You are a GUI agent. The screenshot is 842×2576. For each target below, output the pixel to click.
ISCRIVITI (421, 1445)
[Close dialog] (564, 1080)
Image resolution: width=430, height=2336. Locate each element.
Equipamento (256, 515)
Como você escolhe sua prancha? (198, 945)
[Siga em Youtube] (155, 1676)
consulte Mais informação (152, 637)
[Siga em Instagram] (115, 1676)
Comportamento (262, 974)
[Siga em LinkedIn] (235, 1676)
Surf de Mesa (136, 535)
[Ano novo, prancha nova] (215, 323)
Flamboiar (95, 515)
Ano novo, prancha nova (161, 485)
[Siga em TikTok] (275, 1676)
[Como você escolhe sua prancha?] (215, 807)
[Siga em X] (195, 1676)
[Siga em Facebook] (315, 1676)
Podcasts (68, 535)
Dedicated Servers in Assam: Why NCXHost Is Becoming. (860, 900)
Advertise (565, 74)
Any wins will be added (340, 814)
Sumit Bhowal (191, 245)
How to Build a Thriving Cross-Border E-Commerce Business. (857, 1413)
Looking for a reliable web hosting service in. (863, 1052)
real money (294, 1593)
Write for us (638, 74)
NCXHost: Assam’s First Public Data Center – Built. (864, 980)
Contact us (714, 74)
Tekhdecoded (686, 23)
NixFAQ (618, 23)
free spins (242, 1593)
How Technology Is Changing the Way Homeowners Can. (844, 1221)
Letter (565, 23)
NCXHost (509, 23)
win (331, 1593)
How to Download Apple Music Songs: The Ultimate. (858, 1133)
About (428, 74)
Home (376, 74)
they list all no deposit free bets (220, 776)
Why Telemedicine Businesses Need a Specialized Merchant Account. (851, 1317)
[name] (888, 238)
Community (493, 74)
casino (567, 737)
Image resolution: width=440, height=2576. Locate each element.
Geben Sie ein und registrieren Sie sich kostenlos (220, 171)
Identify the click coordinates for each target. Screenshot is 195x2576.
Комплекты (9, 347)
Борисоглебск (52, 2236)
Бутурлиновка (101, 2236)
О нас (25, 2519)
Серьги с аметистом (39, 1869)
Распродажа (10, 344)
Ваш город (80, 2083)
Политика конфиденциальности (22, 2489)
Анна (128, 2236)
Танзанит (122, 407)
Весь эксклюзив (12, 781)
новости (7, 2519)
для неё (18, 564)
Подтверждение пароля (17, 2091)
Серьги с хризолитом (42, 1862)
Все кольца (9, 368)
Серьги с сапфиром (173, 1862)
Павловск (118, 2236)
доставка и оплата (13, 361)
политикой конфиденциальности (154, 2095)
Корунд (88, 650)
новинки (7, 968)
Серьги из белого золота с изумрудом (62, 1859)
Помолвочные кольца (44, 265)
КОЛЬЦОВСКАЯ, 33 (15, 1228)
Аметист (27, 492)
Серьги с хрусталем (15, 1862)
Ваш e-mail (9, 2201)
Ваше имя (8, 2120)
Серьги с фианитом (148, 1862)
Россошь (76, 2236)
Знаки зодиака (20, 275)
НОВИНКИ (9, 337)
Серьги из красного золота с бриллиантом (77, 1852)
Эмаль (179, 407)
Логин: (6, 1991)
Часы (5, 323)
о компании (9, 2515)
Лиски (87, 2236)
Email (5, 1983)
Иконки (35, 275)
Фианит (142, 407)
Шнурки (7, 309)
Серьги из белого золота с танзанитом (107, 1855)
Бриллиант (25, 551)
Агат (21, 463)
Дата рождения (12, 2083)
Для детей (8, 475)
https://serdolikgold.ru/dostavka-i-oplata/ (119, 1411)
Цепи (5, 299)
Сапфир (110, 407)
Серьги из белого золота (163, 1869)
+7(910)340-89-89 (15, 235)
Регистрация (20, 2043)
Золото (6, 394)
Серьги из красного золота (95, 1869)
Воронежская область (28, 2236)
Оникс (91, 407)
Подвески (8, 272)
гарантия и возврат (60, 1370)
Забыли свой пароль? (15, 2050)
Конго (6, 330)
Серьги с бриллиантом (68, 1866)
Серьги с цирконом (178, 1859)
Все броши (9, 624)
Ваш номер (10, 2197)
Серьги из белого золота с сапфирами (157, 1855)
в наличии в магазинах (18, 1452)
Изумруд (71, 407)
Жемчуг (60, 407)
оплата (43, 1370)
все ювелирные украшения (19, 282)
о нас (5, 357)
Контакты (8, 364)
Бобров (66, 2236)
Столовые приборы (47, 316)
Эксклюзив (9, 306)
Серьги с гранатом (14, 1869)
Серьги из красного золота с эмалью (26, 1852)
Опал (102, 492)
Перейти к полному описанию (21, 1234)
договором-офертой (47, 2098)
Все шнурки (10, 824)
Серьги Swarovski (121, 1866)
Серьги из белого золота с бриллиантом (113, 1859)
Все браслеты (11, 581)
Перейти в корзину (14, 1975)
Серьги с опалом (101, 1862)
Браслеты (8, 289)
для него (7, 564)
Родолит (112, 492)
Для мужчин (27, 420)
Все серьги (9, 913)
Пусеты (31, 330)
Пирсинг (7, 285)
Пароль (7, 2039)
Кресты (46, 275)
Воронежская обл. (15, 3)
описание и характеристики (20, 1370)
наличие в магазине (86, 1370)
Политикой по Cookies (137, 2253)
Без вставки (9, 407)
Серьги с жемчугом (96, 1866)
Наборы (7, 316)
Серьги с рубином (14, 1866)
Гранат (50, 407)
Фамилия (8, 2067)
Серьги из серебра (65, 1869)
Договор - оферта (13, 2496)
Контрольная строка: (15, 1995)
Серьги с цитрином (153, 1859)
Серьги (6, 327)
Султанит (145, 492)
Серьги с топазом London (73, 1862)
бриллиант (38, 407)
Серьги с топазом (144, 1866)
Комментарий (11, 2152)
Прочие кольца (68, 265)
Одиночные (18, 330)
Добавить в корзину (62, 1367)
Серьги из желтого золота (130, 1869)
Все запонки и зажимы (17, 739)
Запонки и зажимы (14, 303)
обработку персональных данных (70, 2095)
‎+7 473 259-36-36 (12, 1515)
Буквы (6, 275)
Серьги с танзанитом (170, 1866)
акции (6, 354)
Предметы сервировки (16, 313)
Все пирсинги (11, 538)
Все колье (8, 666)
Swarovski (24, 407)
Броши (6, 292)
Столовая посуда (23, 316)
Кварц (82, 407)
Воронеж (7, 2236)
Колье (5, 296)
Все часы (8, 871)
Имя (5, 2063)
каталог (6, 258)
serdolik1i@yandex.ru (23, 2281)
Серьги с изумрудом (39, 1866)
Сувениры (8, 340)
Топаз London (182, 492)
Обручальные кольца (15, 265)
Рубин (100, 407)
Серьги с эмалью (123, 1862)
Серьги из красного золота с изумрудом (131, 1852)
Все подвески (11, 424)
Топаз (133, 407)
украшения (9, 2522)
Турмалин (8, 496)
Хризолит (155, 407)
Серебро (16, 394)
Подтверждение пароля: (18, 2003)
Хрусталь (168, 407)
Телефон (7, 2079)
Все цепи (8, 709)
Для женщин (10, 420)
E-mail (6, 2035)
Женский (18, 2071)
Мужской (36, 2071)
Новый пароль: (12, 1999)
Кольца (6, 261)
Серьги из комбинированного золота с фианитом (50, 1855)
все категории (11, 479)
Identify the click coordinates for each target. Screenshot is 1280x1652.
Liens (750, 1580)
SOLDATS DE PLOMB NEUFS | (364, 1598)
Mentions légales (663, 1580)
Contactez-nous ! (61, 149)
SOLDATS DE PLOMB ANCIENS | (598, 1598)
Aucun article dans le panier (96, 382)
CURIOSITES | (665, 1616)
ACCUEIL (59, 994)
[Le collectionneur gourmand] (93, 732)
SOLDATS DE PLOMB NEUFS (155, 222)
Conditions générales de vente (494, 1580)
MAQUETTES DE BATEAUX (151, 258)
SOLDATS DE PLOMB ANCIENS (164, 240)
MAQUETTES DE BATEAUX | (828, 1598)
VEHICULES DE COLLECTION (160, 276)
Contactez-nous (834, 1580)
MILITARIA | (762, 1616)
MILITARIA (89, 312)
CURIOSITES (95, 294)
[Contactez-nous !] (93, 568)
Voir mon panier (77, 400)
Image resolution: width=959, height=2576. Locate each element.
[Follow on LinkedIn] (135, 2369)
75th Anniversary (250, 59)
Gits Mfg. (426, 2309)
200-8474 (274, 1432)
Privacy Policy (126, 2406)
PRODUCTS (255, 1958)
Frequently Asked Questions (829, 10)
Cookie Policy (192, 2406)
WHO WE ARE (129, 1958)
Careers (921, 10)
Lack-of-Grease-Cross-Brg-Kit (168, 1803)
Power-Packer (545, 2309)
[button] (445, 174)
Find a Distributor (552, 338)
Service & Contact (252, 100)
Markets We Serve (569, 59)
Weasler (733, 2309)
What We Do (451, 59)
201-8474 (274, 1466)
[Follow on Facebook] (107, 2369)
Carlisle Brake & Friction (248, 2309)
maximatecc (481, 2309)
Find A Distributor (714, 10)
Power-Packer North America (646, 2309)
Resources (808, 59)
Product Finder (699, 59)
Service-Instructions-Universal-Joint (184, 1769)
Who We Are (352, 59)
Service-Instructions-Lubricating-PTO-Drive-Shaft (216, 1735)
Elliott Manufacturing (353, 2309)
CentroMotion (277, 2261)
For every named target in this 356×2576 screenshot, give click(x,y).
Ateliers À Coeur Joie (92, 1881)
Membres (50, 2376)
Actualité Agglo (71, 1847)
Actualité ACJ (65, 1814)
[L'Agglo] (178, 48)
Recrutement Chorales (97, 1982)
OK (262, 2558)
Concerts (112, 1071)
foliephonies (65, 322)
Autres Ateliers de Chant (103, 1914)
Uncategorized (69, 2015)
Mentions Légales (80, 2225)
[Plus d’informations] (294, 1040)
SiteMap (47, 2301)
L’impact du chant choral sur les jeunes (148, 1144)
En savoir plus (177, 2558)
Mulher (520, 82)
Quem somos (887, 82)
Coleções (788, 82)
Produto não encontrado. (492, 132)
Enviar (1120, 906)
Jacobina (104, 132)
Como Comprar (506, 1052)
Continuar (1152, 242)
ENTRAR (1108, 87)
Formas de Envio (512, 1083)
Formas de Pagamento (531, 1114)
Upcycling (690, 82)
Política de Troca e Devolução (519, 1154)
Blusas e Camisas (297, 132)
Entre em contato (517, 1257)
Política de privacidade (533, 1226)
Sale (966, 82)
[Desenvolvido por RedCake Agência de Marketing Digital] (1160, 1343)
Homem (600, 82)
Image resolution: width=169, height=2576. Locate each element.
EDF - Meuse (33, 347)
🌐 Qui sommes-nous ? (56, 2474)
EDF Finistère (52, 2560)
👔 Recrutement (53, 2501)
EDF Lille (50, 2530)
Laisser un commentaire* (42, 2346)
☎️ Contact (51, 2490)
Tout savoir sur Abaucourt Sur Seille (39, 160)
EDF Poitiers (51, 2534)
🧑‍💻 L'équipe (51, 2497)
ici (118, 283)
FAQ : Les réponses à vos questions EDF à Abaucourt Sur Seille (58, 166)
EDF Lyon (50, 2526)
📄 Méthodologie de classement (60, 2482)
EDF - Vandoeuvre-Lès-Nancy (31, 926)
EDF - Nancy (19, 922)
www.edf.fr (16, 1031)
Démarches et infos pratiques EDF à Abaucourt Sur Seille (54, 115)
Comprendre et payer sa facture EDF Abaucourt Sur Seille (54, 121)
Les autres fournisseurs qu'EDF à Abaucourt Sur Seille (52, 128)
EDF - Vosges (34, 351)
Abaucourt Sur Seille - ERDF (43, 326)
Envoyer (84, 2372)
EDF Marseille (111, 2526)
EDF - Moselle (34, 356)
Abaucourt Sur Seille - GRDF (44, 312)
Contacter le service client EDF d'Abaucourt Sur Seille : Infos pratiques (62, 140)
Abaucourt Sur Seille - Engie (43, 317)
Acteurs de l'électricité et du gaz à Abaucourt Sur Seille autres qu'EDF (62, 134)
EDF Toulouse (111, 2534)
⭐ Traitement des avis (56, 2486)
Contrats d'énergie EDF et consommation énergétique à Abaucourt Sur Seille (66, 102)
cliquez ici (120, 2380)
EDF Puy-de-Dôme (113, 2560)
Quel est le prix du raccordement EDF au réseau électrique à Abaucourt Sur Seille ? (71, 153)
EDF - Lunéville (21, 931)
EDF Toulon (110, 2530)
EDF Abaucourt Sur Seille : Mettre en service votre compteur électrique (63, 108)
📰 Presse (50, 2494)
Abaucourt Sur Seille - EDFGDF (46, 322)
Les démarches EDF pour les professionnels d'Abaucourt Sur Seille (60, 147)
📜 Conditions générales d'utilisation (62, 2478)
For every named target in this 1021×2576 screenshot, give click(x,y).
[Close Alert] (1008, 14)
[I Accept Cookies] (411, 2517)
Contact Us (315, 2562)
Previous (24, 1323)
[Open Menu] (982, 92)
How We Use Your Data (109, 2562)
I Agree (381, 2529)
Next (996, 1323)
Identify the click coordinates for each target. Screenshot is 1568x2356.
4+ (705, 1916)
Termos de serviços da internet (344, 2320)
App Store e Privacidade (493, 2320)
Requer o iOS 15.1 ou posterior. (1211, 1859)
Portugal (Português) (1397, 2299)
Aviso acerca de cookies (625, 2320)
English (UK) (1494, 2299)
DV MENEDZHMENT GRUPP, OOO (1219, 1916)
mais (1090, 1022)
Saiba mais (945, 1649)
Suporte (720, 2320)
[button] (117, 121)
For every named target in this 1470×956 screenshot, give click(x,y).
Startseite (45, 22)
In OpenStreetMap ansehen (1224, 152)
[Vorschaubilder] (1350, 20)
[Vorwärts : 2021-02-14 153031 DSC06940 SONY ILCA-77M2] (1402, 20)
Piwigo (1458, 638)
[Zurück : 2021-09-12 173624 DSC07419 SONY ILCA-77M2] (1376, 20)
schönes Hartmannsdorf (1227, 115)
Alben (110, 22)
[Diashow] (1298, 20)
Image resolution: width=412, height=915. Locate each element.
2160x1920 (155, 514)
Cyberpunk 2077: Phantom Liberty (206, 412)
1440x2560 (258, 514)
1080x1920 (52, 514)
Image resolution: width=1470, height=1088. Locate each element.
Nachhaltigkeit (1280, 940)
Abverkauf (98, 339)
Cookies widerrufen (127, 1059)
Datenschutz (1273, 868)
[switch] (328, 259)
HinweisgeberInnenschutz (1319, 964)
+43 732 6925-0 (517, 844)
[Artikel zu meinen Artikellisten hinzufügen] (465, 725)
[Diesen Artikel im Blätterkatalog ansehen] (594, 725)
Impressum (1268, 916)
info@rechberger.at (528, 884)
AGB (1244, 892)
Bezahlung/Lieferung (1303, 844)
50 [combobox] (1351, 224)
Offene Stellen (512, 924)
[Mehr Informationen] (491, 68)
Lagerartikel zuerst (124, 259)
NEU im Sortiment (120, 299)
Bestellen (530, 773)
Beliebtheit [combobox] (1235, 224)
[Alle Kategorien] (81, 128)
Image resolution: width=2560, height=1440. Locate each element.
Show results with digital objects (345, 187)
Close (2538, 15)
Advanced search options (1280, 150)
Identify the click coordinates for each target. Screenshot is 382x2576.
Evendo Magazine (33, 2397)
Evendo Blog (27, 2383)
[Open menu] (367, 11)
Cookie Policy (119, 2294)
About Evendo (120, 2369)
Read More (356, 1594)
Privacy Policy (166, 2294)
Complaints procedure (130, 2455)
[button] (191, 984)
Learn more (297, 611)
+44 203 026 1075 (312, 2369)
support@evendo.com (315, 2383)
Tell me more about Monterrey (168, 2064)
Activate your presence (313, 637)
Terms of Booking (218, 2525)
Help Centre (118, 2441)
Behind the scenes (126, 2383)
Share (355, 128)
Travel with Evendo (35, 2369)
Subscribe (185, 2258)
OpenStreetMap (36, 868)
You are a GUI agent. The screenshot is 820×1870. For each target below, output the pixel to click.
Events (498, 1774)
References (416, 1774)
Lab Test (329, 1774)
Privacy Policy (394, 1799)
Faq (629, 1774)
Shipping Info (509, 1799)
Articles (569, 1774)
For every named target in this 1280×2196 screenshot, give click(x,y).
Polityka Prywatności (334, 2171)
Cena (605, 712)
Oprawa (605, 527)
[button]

▸ What this task involves
Going down the listing above, begin printing at the line with "Павловск (118, 2236)" and finish with the line with "Сапфир (110, 407)", exactly as they appear.

▸ Result of this exercise
Павловск (118, 2236)
доставка и оплата (13, 361)
политикой конфиденциальности (154, 2095)
Корунд (88, 650)
новинки (7, 968)
Серьги из белого золота с изумрудом (62, 1859)
Помолвочные кольца (44, 265)
КОЛЬЦОВСКАЯ, 33 (15, 1228)
Аметист (27, 492)
Серьги с хрусталем (15, 1862)
Ваш e-mail (9, 2201)
Ваше имя (8, 2120)
Серьги с фианитом (148, 1862)
Россошь (76, 2236)
Знаки зодиака (20, 275)
НОВИНКИ (9, 337)
Серьги из красного золота с бриллиантом (77, 1852)
Эмаль (179, 407)
Логин: (6, 1991)
Часы (5, 323)
о компании (9, 2515)
Лиски (87, 2236)
Email (5, 1983)
Иконки (35, 275)
Фианит (142, 407)
Шнурки (7, 309)
Серьги из белого золота с танзанитом (107, 1855)
Бриллиант (25, 551)
Агат (21, 463)
Дата рождения (12, 2083)
Для детей (8, 475)
https://serdolikgold.ru/dostavka-i-oplata/ (119, 1411)
Цепи (5, 299)
Сапфир (110, 407)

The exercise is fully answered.